WORK REQUIRED:
When you copy the entries, keep every word exactly as it stands.

Records excerpted from a collection:

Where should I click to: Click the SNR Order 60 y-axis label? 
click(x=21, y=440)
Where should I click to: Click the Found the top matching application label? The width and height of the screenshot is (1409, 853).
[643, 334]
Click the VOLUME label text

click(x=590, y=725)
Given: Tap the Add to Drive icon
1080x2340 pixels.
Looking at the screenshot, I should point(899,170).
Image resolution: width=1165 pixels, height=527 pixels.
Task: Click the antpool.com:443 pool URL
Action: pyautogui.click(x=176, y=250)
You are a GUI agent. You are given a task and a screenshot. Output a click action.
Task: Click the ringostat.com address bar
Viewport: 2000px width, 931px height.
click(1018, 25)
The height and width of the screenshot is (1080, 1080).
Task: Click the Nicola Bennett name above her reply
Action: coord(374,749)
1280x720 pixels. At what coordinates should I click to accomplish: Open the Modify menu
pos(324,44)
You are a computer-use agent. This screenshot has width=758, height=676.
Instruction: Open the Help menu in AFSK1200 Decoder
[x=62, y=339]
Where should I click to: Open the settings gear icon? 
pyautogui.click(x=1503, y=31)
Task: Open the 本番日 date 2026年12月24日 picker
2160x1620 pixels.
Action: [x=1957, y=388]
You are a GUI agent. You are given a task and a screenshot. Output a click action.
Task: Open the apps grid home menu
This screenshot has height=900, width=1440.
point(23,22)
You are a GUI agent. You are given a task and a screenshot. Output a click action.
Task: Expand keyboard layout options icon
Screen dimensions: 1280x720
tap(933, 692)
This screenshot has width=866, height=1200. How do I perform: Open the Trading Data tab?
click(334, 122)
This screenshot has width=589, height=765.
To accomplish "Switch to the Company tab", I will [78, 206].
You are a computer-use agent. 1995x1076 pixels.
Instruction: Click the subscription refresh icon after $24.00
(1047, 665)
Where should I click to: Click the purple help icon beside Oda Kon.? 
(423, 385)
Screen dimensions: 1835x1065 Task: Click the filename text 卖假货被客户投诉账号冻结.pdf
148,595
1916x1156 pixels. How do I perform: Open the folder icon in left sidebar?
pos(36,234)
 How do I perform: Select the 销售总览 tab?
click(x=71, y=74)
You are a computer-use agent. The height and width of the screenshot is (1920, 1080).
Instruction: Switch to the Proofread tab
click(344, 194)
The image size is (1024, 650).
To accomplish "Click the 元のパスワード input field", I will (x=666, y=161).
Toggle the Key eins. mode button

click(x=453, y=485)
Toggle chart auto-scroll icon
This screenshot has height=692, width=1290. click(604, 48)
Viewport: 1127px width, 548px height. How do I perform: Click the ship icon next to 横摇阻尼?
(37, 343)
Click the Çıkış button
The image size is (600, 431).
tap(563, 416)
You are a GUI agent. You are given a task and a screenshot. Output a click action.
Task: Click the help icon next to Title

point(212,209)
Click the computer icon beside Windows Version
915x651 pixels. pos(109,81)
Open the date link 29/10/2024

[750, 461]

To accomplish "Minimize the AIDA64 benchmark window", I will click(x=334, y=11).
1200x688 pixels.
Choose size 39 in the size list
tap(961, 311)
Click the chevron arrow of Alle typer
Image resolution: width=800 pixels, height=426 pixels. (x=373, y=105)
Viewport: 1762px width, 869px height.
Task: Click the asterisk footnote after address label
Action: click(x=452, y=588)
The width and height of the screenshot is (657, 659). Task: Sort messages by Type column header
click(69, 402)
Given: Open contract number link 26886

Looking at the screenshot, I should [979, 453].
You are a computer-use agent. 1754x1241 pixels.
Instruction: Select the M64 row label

ANSWER FOR THIS EXERCISE:
Where should I click to: Click the SNR Order 60 y-axis label? 
click(x=21, y=440)
Where should I click to: Click the Found the top matching application label? The width and height of the screenshot is (1409, 853).
[643, 334]
Click the VOLUME label text

click(x=590, y=725)
Given: Tap the Add to Drive icon
1080x2340 pixels.
Looking at the screenshot, I should point(899,170).
Image resolution: width=1165 pixels, height=527 pixels.
Task: Click the antpool.com:443 pool URL
Action: pyautogui.click(x=176, y=250)
You are a GUI agent. You are given a task and a screenshot. Output a click action.
Task: Click the ringostat.com address bar
Viewport: 2000px width, 931px height.
click(1018, 25)
The height and width of the screenshot is (1080, 1080).
Task: Click the Nicola Bennett name above her reply
Action: coord(374,749)
1280x720 pixels. At what coordinates should I click to accomplish: Open the Modify menu
pos(324,44)
You are a computer-use agent. This screenshot has width=758, height=676.
Instruction: Open the Help menu in AFSK1200 Decoder
[x=62, y=339]
Where should I click to: Open the settings gear icon? 
pyautogui.click(x=1503, y=31)
Task: Open the 本番日 date 2026年12月24日 picker
2160x1620 pixels.
Action: [x=1957, y=388]
You are a GUI agent. You are given a task and a screenshot. Output a click action.
Task: Open the apps grid home menu
This screenshot has height=900, width=1440.
point(23,22)
You are a GUI agent. You are given a task and a screenshot. Output a click action.
Task: Expand keyboard layout options icon
Screen dimensions: 1280x720
tap(933, 692)
This screenshot has width=866, height=1200. How do I perform: Open the Trading Data tab?
click(334, 122)
This screenshot has width=589, height=765.
To accomplish "Switch to the Company tab", I will [78, 206].
You are a computer-use agent. 1995x1076 pixels.
Instruction: Click the subscription refresh icon after $24.00
(1047, 665)
Where should I click to: Click the purple help icon beside Oda Kon.? 
(423, 385)
Screen dimensions: 1835x1065 Task: Click the filename text 卖假货被客户投诉账号冻结.pdf
148,595
1916x1156 pixels. How do I perform: Open the folder icon in left sidebar?
pos(36,234)
 How do I perform: Select the 销售总览 tab?
click(x=71, y=74)
You are a computer-use agent. The height and width of the screenshot is (1920, 1080).
Instruction: Switch to the Proofread tab
click(344, 194)
The image size is (1024, 650).
To accomplish "Click the 元のパスワード input field", I will (x=666, y=161).
Toggle the Key eins. mode button

click(x=453, y=485)
Toggle chart auto-scroll icon
This screenshot has height=692, width=1290. click(604, 48)
Viewport: 1127px width, 548px height. How do I perform: Click the ship icon next to 横摇阻尼?
(37, 343)
Click the Çıkış button
The image size is (600, 431).
tap(563, 416)
You are a GUI agent. You are given a task and a screenshot. Output a click action.
Task: Click the help icon next to Title

point(212,209)
Click the computer icon beside Windows Version
915x651 pixels. pos(109,81)
Open the date link 29/10/2024

[750, 461]

To accomplish "Minimize the AIDA64 benchmark window", I will click(x=334, y=11).
1200x688 pixels.
Choose size 39 in the size list
tap(961, 311)
Click the chevron arrow of Alle typer
Image resolution: width=800 pixels, height=426 pixels. (x=373, y=105)
Viewport: 1762px width, 869px height.
Task: Click the asterisk footnote after address label
Action: click(x=452, y=588)
The width and height of the screenshot is (657, 659). Task: Sort messages by Type column header
click(69, 402)
Given: Open contract number link 26886

Looking at the screenshot, I should [979, 453].
You are a computer-use agent. 1754x1241 pixels.
Instruction: Select the M64 row label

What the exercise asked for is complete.